• _Task description_:
Rewrite every line of the entries below as a numbered list, leaving out the blank lines.

Source records:

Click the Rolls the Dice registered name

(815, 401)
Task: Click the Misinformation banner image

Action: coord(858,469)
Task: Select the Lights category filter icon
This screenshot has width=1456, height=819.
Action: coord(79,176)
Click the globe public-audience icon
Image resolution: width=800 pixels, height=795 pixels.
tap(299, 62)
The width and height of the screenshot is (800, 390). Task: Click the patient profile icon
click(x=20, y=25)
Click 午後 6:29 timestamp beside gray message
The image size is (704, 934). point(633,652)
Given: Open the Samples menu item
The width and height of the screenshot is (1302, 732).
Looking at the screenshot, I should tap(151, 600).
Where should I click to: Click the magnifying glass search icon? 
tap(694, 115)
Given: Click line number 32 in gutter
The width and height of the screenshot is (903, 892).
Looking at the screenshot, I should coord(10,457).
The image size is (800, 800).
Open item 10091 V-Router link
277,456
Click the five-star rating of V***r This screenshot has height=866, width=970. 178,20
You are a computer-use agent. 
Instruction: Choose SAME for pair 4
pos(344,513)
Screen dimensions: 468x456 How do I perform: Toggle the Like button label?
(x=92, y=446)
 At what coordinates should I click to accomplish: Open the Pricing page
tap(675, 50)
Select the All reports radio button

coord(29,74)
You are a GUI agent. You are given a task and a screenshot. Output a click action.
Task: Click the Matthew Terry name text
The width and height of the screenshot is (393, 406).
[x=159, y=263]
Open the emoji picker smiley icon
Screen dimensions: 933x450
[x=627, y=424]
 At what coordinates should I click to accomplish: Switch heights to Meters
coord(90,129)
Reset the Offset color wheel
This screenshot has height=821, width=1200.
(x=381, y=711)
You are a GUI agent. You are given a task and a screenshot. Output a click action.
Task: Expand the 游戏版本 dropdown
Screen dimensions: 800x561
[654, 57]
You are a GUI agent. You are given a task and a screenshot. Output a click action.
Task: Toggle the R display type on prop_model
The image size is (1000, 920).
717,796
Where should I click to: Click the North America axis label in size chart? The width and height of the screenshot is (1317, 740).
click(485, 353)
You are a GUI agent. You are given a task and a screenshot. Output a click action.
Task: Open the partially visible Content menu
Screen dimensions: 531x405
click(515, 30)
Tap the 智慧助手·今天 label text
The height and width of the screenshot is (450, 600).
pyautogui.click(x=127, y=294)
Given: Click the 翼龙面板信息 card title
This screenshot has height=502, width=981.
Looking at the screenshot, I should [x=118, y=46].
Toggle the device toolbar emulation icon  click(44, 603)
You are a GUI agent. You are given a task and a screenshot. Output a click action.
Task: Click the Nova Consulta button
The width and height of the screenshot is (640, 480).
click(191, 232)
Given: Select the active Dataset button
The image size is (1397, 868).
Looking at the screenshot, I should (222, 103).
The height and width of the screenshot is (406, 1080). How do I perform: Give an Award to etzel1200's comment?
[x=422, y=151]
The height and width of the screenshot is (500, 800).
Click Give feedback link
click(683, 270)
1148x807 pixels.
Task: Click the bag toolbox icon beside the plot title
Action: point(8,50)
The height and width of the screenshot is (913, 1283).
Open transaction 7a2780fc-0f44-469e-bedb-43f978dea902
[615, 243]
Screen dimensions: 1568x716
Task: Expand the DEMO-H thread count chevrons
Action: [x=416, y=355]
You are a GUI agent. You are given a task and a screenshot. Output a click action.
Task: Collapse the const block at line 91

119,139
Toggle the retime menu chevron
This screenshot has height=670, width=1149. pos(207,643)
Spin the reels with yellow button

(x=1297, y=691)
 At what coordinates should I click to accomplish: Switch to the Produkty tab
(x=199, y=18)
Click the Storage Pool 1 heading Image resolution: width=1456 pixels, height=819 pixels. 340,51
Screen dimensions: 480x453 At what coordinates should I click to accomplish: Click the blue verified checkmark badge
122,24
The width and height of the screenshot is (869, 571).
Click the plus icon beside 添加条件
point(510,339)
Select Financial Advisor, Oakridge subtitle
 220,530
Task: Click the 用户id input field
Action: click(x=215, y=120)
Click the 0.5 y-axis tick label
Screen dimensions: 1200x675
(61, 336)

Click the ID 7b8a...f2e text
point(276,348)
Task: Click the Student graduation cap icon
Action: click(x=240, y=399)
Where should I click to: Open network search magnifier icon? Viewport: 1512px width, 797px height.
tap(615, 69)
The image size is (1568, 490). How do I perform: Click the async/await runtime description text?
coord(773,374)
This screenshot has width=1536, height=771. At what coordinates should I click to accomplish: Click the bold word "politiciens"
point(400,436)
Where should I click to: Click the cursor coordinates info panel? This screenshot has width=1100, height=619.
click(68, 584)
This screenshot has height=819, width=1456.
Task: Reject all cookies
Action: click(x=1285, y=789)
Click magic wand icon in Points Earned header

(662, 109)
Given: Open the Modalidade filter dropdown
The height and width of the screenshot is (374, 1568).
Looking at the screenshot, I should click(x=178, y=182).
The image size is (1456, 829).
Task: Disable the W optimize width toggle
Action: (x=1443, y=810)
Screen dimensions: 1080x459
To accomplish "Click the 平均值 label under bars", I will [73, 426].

• _Result of the task_:
1. Click the Rolls the Dice registered name
2. (815, 401)
3. Task: Click the Misinformation banner image
4. Action: coord(858,469)
5. Task: Select the Lights category filter icon
6. This screenshot has width=1456, height=819.
7. Action: coord(79,176)
8. Click the globe public-audience icon
9. Image resolution: width=800 pixels, height=795 pixels.
10. tap(299, 62)
11. The width and height of the screenshot is (800, 390). Task: Click the patient profile icon
12. click(x=20, y=25)
13. Click 午後 6:29 timestamp beside gray message
14. The image size is (704, 934). point(633,652)
15. Given: Open the Samples menu item
16. The width and height of the screenshot is (1302, 732).
17. Looking at the screenshot, I should tap(151, 600).
18. Where should I click to: Click the magnifying glass search icon? 
19. tap(694, 115)
20. Given: Click line number 32 in gutter
21. The width and height of the screenshot is (903, 892).
22. Looking at the screenshot, I should coord(10,457).
23. The image size is (800, 800).
24. Open item 10091 V-Router link
25. 277,456
26. Click the five-star rating of V***r This screenshot has height=866, width=970. 178,20
27. You are a computer-use agent. 
28. Instruction: Choose SAME for pair 4
29. pos(344,513)
30. Screen dimensions: 468x456 How do I perform: Toggle the Like button label?
31. (x=92, y=446)
32.  At what coordinates should I click to accomplish: Open the Pricing page
33. tap(675, 50)
34. Select the All reports radio button
35. coord(29,74)
36. You are a GUI agent. You are given a task and a screenshot. Output a click action.
37. Task: Click the Matthew Terry name text
38. The width and height of the screenshot is (393, 406).
39. [x=159, y=263]
40. Open the emoji picker smiley icon
41. Screen dimensions: 933x450
42. [x=627, y=424]
43.  At what coordinates should I click to accomplish: Switch heights to Meters
44. coord(90,129)
45. Reset the Offset color wheel
46. This screenshot has height=821, width=1200.
47. (x=381, y=711)
48. You are a GUI agent. You are given a task and a screenshot. Output a click action.
49. Task: Expand the 游戏版本 dropdown
50. Screen dimensions: 800x561
51. [654, 57]
52. You are a GUI agent. You are given a task and a screenshot. Output a click action.
53. Task: Toggle the R display type on prop_model
54. The image size is (1000, 920).
55. 717,796
56. Where should I click to: Click the North America axis label in size chart? The width and height of the screenshot is (1317, 740).
57. click(485, 353)
58. You are a GUI agent. You are given a task and a screenshot. Output a click action.
59. Task: Open the partially visible Content menu
60. Screen dimensions: 531x405
61. click(515, 30)
62. Tap the 智慧助手·今天 label text
63. The height and width of the screenshot is (450, 600).
64. pyautogui.click(x=127, y=294)
65. Given: Click the 翼龙面板信息 card title
66. This screenshot has height=502, width=981.
67. Looking at the screenshot, I should [x=118, y=46].
68. Toggle the device toolbar emulation icon  click(44, 603)
69. You are a GUI agent. You are given a task and a screenshot. Output a click action.
70. Task: Click the Nova Consulta button
71. The width and height of the screenshot is (640, 480).
72. click(191, 232)
73. Given: Select the active Dataset button
74. The image size is (1397, 868).
75. Looking at the screenshot, I should (222, 103).
76. The height and width of the screenshot is (406, 1080). How do I perform: Give an Award to etzel1200's comment?
77. [x=422, y=151]
78. The height and width of the screenshot is (500, 800).
79. Click Give feedback link
80. click(683, 270)
81. 1148x807 pixels.
82. Task: Click the bag toolbox icon beside the plot title
83. Action: point(8,50)
84. The height and width of the screenshot is (913, 1283).
85. Open transaction 7a2780fc-0f44-469e-bedb-43f978dea902
86. [615, 243]
87. Screen dimensions: 1568x716
88. Task: Expand the DEMO-H thread count chevrons
89. Action: [x=416, y=355]
90. You are a GUI agent. You are given a task and a screenshot. Output a click action.
91. Task: Collapse the const block at line 91
92. 119,139
93. Toggle the retime menu chevron
94. This screenshot has height=670, width=1149. pos(207,643)
95. Spin the reels with yellow button
96. (x=1297, y=691)
97.  At what coordinates should I click to accomplish: Switch to the Produkty tab
98. (x=199, y=18)
99. Click the Storage Pool 1 heading Image resolution: width=1456 pixels, height=819 pixels. 340,51
100. Screen dimensions: 480x453 At what coordinates should I click to accomplish: Click the blue verified checkmark badge
101. 122,24
102. The width and height of the screenshot is (869, 571).
103. Click the plus icon beside 添加条件
104. point(510,339)
105. Select Financial Advisor, Oakridge subtitle
106.  220,530
107. Task: Click the 用户id input field
108. Action: click(x=215, y=120)
109. Click the 0.5 y-axis tick label
110. Screen dimensions: 1200x675
111. (61, 336)
112. Click the ID 7b8a...f2e text
113. point(276,348)
114. Task: Click the Student graduation cap icon
115. Action: click(x=240, y=399)
116. Where should I click to: Open network search magnifier icon? Viewport: 1512px width, 797px height.
117. tap(615, 69)
118. The image size is (1568, 490). How do I perform: Click the async/await runtime description text?
119. coord(773,374)
120. This screenshot has width=1536, height=771. At what coordinates should I click to accomplish: Click the bold word "politiciens"
121. point(400,436)
122. Where should I click to: Click the cursor coordinates info panel? This screenshot has width=1100, height=619.
123. click(68, 584)
124. This screenshot has height=819, width=1456.
125. Task: Reject all cookies
126. Action: click(x=1285, y=789)
127. Click magic wand icon in Points Earned header
128. (662, 109)
129. Given: Open the Modalidade filter dropdown
130. The height and width of the screenshot is (374, 1568).
131. Looking at the screenshot, I should click(x=178, y=182).
132. The image size is (1456, 829).
133. Task: Disable the W optimize width toggle
134. Action: (x=1443, y=810)
135. Screen dimensions: 1080x459
136. To accomplish "Click the 平均值 label under bars", I will [73, 426].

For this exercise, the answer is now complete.